[Opening Record excerpts section]

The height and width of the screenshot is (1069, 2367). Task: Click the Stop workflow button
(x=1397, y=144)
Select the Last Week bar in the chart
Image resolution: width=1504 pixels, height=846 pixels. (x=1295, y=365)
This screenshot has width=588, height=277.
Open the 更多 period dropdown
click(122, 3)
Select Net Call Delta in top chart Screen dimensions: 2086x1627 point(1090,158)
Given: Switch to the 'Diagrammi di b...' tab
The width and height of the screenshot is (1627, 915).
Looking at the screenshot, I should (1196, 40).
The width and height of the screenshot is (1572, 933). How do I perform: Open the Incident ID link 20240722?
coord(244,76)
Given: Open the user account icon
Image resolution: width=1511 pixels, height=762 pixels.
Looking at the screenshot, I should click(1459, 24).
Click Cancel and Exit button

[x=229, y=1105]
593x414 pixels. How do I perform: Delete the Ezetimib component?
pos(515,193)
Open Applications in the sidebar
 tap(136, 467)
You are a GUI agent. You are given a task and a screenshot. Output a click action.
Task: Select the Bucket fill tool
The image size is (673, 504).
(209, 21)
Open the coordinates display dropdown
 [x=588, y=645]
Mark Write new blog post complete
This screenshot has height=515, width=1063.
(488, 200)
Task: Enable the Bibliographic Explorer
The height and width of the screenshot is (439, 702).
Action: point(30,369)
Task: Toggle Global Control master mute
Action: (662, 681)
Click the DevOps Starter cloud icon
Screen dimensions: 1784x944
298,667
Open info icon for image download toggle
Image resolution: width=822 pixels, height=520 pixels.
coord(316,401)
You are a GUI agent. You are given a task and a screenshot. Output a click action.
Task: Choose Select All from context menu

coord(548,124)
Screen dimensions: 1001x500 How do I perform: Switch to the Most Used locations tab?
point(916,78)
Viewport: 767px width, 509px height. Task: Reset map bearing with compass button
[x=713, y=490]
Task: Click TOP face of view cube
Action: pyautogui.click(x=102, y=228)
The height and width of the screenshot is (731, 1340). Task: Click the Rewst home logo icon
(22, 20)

[Closing Record excerpts section]

# Work to complete
Please reproduce the records exactly, without leaving any out.

# Result
The height and width of the screenshot is (1069, 2367). Task: Click the Stop workflow button
(x=1397, y=144)
Select the Last Week bar in the chart
Image resolution: width=1504 pixels, height=846 pixels. (x=1295, y=365)
This screenshot has width=588, height=277.
Open the 更多 period dropdown
click(122, 3)
Select Net Call Delta in top chart Screen dimensions: 2086x1627 point(1090,158)
Given: Switch to the 'Diagrammi di b...' tab
The width and height of the screenshot is (1627, 915).
Looking at the screenshot, I should (1196, 40).
The width and height of the screenshot is (1572, 933). How do I perform: Open the Incident ID link 20240722?
coord(244,76)
Given: Open the user account icon
Image resolution: width=1511 pixels, height=762 pixels.
Looking at the screenshot, I should click(1459, 24).
Click Cancel and Exit button

[x=229, y=1105]
593x414 pixels. How do I perform: Delete the Ezetimib component?
pos(515,193)
Open Applications in the sidebar
 tap(136, 467)
You are a GUI agent. You are given a task and a screenshot. Output a click action.
Task: Select the Bucket fill tool
The image size is (673, 504).
(209, 21)
Open the coordinates display dropdown
 [x=588, y=645]
Mark Write new blog post complete
This screenshot has height=515, width=1063.
(488, 200)
Task: Enable the Bibliographic Explorer
The height and width of the screenshot is (439, 702).
Action: point(30,369)
Task: Toggle Global Control master mute
Action: (662, 681)
Click the DevOps Starter cloud icon
Screen dimensions: 1784x944
298,667
Open info icon for image download toggle
Image resolution: width=822 pixels, height=520 pixels.
coord(316,401)
You are a GUI agent. You are given a task and a screenshot. Output a click action.
Task: Choose Select All from context menu

coord(548,124)
Screen dimensions: 1001x500 How do I perform: Switch to the Most Used locations tab?
point(916,78)
Viewport: 767px width, 509px height. Task: Reset map bearing with compass button
[x=713, y=490]
Task: Click TOP face of view cube
Action: pyautogui.click(x=102, y=228)
The height and width of the screenshot is (731, 1340). Task: Click the Rewst home logo icon
(22, 20)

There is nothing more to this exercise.